**作成課題**
• a. 水神森についての文章から、「しばらくして、あのおっさんのように走っている自分がいた。」を含む箇所で始まり「路を跨ぐ線路があったようだ。」の直後で終わる部分を、一字一句変えずに抜き出してください。
• b. 水神森についての文章を、最後に示された文の後から書き継いでください。

**本文抜粋**
しばらくして、あのおっさんのように走っている自分がいた。
赤いジャージを着ながら…。
走りながら、毎日見ているこの世界の夕日はとても美しいと思っている。
今日も水神森に夕日が沈む。 (前回の訪問記→
水神森3の続き)
毎日走ってはいるが、あのおっさんのようにスピードアップしていないことに気が付いた。このままでは、この世界を脱出することはできないかもしれない。
ある日、「水神杜」の旧駅名標があるホームの裏側に行ってみた。あれっ、犬がいるな。「よしよし、お前も神の手を持つ誰かに作られたんだね。」 それにしても人なつっこい犬だ。 あっ、思い出した。この犬は子供のころ家で飼っていた犬だ。あるときから行方不明になって探していたのだ。「コロ」という名前だった。こんなところにいたのか。
「私も元の世界では行方不明になって、私をさがしているのだろうなぁ。」
早く戻らないといけない。しかし、このままではいつ戻れるかわからない。
急にコロが袖口にかぶりつき引っ張ってきた。「ついてきて」と言っているようだ。コロの後をついて行って到着したところは踏み切りを渡った反対側にある駅のホームの裏であった。そこには、草むらの下に錆びついたレールがあった。廃線跡か?駅のホームの跡か何かだろうか。
コロはまた、どこかにつれていきたいようだ。コロについていくと、築堤を発見した。JRが高架でないころ、高さを稼いでJRの線路を跨ぐ線路があったようだ。

**保存データ**
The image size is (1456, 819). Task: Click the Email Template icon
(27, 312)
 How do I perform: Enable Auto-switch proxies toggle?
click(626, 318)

**解答一覧**
• a.
しばらくして、あのおっさんのように走っている自分がいた。
赤いジャージを着ながら…。
走りながら、毎日見ているこの世界の夕日はとても美しいと思っている。
今日も水神森に夕日が沈む。 (前回の訪問記→
水神森3の続き)
毎日走ってはいるが、あのおっさんのようにスピードアップしていないことに気が付いた。このままでは、この世界を脱出することはできないかもしれない。
ある日、「水神杜」の旧駅名標があるホームの裏側に行ってみた。あれっ、犬がいるな。「よしよし、お前も神の手を持つ誰かに作られたんだね。」 それにしても人なつっこい犬だ。 あっ、思い出した。この犬は子供のころ家で飼っていた犬だ。あるときから行方不明になって探していたのだ。「コロ」という名前だった。こんなところにいたのか。
「私も元の世界では行方不明になって、私をさがしているのだろうなぁ。」
早く戻らないといけない。しかし、このままではいつ戻れるかわからない。
急にコロが袖口にかぶりつき引っ張ってきた。「ついてきて」と言っているようだ。コロの後をついて行って到着したところは踏み切りを渡った反対側にある駅のホームの裏であった。そこには、草むらの下に錆びついたレールがあった。廃線跡か?駅のホームの跡か何かだろうか。
コロはまた、どこかにつれていきたいようだ。コロについていくと、築堤を発見した。JRが高架でないころ、高さを稼いでJRの線路を跨ぐ線路があったようだ。

• b.
コロは道路の前のビルの中に入って行く。今度はどこに連れて行ってくれるのだろう。階段を登って行き、屋上に出る階段室に祠があった。あの赤ジャージのおっさんが言っていた祠だろう。屋上に出てみた。空が広がっていい気持ちだ。屋上から水神森駅とその付近を見下ろしてみる。築堤の先が今の線路につながっていたことがよくわかる。
彼方から赤い電車が走ってきた。この世界ではじめてみる電車だ。 えっ、どういうことだろう。その列車は、水神森駅には入線せず、築堤を登ってこちらに上ってくるではないか?空中に目に見えないレールがあるようだ。
ビルの屋上はいつも間にか駅のプラットホームになっていた。屋根がないただプラットホームだけの駅で駅名標には「水神杜」と書かれている。
電車は、ホームの前で停車した。赤に白いラインが入っている電車だ。プシューという音とともにドアが開いた。コロは、ドアから赤い電車の中に入っていった。私も続いて乗り込むとドアが閉まり電車が発車した。
電車は、どんどん空へと登っていき加速している。宇宙空間に出て行く勢いである。後ろを振り返ると、今までいた水神森駅の周辺が異次元空間に浮遊している方舟のように見えた。あの駅は異次元空間を結ぶ軌道の間にあるスイッチバック駅のような駅なのかもしれない。さらに電車は加速している。意識は遠くなってくる。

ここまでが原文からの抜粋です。